Yale Announces 2022 Frederick Douglass Book Prize Winners
New Haven, Conn.— Yale University’s Gilder Lehrman Center for the Study of Slavery, Resistance, and Abolition today has announced the winners for the twenty-fourth annual Frederick Douglass Book Prize, one of the most coveted awards for the study of the slavery in world history. The 2022 Prize will be shared by two scholars. The co-winners are: Tiya Miles for “All That She Carried: The Journey of Ashley’s Sack, a Black Family Keepsake” (Random House) and Jennifer L. Morgan for “Reckoning with Slavery: Gender, Kinship, and Capitalism in the Early Black Atlantic” (Duke University Press). Both of the winning books, noted Gilder Lehrman Center Director David Blight, use different scholarly approaches to examine “the complications and persistence of kinship within the commercial and social history of slavery in the Atlantic World.”
Jointly sponsored by the Gilder Lehrman Institute of American History and the Gilder Lehrman Center for the Study of Slavery, Resistance, and Abolition at the MacMillan Center at Yale University, this annual prize recognizes the best book written in English on slavery, resistance, and/or abolition published in the preceding year. The $25,000 prize, shared by the two winners, will be presented to Miles and Morgan at an award ceremony sponsored by the Gilder Lehrman Institute at Trinity Church in New York City on February 16, 2023.
The Gilder Lehrman Institute and Gilder Lehrman Center are pleased to celebrate these books as outstanding examples of scholarship and writing about slavery and its ongoing legacies. “All That She Carried,” Gilder Lehrman Institute President James Basker noted, is a “terribly important book that helps teachers, students, and the public at large care about history.” Review committee member Edward Rugemer, Associate Professor of History and of African American Studies at Yale, observed that “Reckoning with Slavery” is a book that “makes powerful arguments and will be read and debated for a very long time.”

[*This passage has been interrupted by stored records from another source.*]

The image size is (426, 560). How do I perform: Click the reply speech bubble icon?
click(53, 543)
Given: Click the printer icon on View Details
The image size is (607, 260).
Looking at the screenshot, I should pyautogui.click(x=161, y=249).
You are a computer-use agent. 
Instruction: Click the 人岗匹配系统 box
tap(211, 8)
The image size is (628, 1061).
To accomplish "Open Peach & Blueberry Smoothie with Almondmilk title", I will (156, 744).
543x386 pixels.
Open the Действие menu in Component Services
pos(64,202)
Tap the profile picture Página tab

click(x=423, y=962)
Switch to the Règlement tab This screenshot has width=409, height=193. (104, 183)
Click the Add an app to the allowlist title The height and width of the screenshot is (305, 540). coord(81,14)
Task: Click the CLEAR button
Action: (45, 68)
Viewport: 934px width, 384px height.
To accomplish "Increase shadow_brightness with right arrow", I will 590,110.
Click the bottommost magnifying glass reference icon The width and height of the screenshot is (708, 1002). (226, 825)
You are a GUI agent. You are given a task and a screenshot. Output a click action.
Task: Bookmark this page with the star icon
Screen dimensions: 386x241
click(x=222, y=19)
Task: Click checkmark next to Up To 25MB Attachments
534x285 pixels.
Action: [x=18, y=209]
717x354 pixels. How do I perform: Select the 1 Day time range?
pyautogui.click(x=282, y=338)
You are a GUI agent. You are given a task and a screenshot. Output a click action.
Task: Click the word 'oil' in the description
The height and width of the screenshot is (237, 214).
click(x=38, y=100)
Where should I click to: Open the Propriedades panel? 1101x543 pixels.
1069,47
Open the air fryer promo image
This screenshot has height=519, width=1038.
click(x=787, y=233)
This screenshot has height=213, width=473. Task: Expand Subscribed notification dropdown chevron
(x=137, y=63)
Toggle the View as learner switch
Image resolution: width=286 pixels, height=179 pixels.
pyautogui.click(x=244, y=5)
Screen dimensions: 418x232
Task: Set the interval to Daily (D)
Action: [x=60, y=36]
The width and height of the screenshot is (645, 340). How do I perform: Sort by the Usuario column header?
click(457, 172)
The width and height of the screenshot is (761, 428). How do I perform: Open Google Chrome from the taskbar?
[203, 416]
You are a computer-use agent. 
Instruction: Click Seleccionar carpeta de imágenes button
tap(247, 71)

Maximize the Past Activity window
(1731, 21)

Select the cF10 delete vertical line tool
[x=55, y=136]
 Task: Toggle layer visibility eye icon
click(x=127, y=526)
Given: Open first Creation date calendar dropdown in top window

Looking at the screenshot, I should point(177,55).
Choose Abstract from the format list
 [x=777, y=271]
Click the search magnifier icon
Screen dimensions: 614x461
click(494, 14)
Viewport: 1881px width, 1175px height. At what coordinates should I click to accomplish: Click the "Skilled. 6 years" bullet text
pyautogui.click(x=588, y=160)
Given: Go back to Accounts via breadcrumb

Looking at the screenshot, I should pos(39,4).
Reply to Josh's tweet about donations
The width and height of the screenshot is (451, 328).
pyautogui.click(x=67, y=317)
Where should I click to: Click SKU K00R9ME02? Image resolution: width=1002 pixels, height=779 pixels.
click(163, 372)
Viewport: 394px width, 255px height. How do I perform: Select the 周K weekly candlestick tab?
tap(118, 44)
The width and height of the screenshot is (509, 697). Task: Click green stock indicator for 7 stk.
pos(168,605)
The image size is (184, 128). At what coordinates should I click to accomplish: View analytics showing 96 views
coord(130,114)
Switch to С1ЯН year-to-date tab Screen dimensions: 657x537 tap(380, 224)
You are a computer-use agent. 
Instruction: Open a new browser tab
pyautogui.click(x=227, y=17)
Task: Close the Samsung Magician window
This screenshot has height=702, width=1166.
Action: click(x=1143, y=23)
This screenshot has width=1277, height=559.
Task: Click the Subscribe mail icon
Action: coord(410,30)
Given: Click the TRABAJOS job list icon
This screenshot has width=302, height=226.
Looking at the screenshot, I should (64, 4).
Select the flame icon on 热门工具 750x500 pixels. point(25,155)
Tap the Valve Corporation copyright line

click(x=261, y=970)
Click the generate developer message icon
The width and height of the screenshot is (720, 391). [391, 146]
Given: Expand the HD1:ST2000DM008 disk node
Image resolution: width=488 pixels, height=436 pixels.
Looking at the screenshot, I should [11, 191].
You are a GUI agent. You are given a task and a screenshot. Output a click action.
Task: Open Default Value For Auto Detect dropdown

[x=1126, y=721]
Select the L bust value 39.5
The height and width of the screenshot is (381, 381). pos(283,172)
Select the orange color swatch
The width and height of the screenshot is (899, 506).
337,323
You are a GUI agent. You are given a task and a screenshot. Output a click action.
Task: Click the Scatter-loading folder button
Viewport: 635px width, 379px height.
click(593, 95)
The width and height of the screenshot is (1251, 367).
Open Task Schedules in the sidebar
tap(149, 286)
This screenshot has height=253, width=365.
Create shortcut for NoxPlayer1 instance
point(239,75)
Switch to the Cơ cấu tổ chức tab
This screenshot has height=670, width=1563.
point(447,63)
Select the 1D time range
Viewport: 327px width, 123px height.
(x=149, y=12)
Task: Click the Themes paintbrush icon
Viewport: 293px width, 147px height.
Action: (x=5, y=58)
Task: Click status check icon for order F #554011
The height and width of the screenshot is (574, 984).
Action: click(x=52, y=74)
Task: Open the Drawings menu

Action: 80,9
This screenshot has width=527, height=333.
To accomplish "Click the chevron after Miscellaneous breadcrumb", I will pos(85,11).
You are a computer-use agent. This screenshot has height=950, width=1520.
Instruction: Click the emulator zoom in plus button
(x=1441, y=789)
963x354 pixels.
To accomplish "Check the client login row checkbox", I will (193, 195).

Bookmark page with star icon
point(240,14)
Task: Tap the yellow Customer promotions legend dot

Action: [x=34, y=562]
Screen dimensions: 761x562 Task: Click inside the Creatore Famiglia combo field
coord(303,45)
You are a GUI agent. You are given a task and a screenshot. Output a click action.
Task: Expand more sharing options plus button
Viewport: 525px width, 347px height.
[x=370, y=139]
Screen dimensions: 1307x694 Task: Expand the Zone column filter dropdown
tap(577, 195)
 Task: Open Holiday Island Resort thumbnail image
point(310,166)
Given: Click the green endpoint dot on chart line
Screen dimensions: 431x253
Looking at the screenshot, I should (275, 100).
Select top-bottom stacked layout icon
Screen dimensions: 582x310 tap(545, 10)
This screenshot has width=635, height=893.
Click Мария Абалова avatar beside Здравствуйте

In addition to Miles and Morgan, the third finalist for the prize was Alexis Wells-Oghoghomeh for “The Souls of Womenfolk: The Religious Cultures of Enslaved Women in the Lower South” (University of North Carolina Press). Combining exemplary historical research and analysis, all three finalists put gender and the experiences of enslaved Black women, children, and families at the center of their work.
From a total of 80 submissions, the finalists were selected by a jury of scholars that included Jeff Forret (Chair), Professor of History at Lamar University; Ana Lucia Araujo, Professor of History at Howard University; and Sasha Turner, Associate Professor of History at Johns Hopkins University. The winners were selected by a review committee of representatives from the Gilder Lehrman Center, the Gilder Lehrman Institute of American History, and Yale University.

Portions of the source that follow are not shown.